Temor do governo é que socorro não chegue à saúde, diz líder na Câmara

Deputado Major Vitor Hugo explica motivo que levou governo a apresentar plano alternativo de socorro aos Estados nesta terça 

Temor do governo é que socorro não chegue à saúde, diz líder

Temor do governo é que socorro não chegue à saúde, diz líder

Michel Jesus/Câmara dos Deputados

O governo federal apresentou nesta terça-feira (14) um projeto alternativo ao plano de socorro aos Estados aprovado ontem na Câmara dos Deputados. A avaliação do governo, como explicou o líder, deputado Major Vitor Hugo (PSL-GO), era que o critério de recomposição do ICMS e ISS poderia fazer com que os recursos não chegassem ao combate ao coronavírus. Nas palavras dele, um "cheque em branco" para Estados e municípios. 

"O critério de recomposição do ICMS e do ISS, na nossa visão, dá um cheque em branco a governadores e prefeitos que estão adotando medidas prejudiciais à economia dos próprios estados e municípios, sem um benefício comprovado de preservação da vida”, disse Vitor Hugo.

O que o governo federal propôs nesta terça foi uma transferência direta de R$ 40 bilhões para os entes federativos. Além da suspensão de dívida com a União no valor de R$ 22,6 bilhões e de dívida com bancos federais no total de R$ 14,8 bilhões. A soma desses recursos é R$ 77,4 bilhões, que são adicionados aos R$ 49,9 bilhões que já estão sendo enviados aos entes, num total de R$ 127,3 bilhões.

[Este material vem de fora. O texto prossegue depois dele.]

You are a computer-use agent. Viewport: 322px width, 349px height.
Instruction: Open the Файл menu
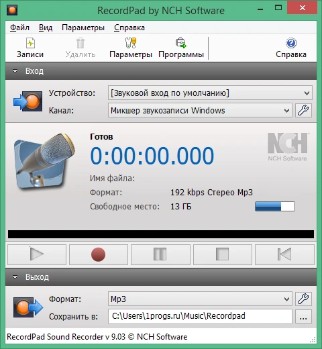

As medidas anunciadas pelo governo ainda precisam ser aprovadas no Congresso: a transferênciaa direta de R$ 40 bilhões para Estados e municípios para auxílio durante a crise poderá ser feita por meio de medida provisória (MP) e a suspensão de dívidas do Estados e municípios por Projeto de Lei Complementar (PLP).